The dimensions of psoriasis
Psoriasis is a complex disease, is often lifelong, and, in severe cases, life ruining. There is much more to it than its outwardly visible manifestations. This has recently been neatly summarized in the UK’s NICE Guidance on the assessment and management of psoriasis :
Death directly due to psoriasis is rare, but the chronic, incurable nature of psoriasis means that associated morbidity is significant. People with psoriasis, like those with other major medical disorders, have reduced levels of employment and income as well as a decreased quality of life. The impact of psoriasis encompasses functional, psychological, and social dimensions. Factors that contribute to this include symptoms specifically related to the skin (eg, chronic itch, bleeding, scaling and nail involvement), problems related to treatments (mess, odor, inconvenience and time), psoriatic arthritis, and the effect of living with a highly visible, disfiguring skin disease (difficulties with relationships, difficulties with securing employment and poor self esteem). Even people with minimal involvement state that psoriasis has a major effect on their life. The combined costs of long-term therapy and social costs of the disease have a major impact on healthcare systems and on society in general. About a third of people with psoriasis experience major psychological distress, and the extent to which they feel socially stigmatised and excluded is substantial. Healthcare professionals, including dermatologists, often fail to appreciate the extent of this disability and even when it is correctly identified, some estimates suggest that less than a third of people with psoriasis receive appropriate psychological interventions.
In attempting to capture these different dimensions, it is important to recognize that limiting assessment of psoriasis to its outward signs may grossly misrepresent the impact of that disease on the individual with psoriasis. Dermatologists have worked hard to ensure that the major regulatory and health care funding authorities incorporate some measure of quality of life impact into their appraisal of treatments for psoriasis. The principle of the “Rule of Tens,” in which scores greater than 10 of any 1 of 3 measures, percent BSA involvement, PASI, or DLQI, would constitute evidence of current severe psoriasis, has been adopted with minor modifications in a number of guidelines for the management of psoriasis.
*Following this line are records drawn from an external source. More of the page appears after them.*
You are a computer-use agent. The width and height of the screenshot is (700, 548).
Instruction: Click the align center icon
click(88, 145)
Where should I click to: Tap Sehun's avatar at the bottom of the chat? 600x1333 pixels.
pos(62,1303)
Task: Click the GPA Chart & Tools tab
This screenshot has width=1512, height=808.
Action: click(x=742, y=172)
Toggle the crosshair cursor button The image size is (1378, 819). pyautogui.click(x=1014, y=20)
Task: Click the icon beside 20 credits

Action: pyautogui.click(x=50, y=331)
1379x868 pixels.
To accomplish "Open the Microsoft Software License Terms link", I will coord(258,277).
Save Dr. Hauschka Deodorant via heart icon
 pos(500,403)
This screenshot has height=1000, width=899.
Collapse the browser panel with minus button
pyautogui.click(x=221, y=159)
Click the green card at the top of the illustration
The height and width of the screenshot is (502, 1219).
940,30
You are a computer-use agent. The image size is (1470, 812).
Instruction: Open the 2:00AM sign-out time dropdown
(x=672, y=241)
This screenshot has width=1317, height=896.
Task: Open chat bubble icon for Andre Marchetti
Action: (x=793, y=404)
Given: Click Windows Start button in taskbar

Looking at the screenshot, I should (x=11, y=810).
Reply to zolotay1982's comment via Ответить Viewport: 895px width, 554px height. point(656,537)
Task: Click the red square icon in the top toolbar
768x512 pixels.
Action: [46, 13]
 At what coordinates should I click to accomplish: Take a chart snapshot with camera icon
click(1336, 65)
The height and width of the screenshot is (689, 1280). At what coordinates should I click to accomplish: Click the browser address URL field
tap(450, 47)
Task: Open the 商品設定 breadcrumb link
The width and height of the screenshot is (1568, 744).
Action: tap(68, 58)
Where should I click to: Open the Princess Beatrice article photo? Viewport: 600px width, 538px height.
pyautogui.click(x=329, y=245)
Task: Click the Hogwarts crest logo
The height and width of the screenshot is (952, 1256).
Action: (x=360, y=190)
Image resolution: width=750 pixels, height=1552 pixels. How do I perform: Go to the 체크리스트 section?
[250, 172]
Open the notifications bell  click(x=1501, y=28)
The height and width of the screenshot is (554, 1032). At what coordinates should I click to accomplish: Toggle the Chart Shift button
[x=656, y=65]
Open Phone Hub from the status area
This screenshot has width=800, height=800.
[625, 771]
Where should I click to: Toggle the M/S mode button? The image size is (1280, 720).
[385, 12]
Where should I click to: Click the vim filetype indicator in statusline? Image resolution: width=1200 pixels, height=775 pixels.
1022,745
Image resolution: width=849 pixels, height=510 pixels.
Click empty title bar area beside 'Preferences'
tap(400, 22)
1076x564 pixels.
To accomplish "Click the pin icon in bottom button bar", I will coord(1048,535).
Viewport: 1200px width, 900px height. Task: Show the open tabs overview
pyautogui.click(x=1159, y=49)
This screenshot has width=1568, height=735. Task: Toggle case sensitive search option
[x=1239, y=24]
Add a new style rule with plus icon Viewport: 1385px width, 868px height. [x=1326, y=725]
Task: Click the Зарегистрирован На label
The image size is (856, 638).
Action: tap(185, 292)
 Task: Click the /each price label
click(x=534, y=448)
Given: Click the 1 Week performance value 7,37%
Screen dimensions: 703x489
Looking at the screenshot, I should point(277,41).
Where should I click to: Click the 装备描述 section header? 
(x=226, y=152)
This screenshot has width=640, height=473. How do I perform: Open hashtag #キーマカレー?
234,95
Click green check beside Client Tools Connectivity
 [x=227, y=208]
There are, however, other dimensions of psoriasis that may be equally relevant in helping patients and clinicians to make informed decisions about management but that may not be captured by these tools. These omissions may in part be attributed to the deficiencies of PASI itself as an assessment tool or to the absence of a number of important items from DLQI, such as sleep deprivation or the economic cost of having psoriasis. Neither the presence nor absence of psoriatic arthritis, nor information about the historical behavior of an individual’s psoriasis feature in any of the 3 measures, although they may be very important in reaching appropriate management decisions. Nevertheless, the acceptance that both “objective” severity and quality of life must be considered when assessing overall psoriasis severity has been a major advance.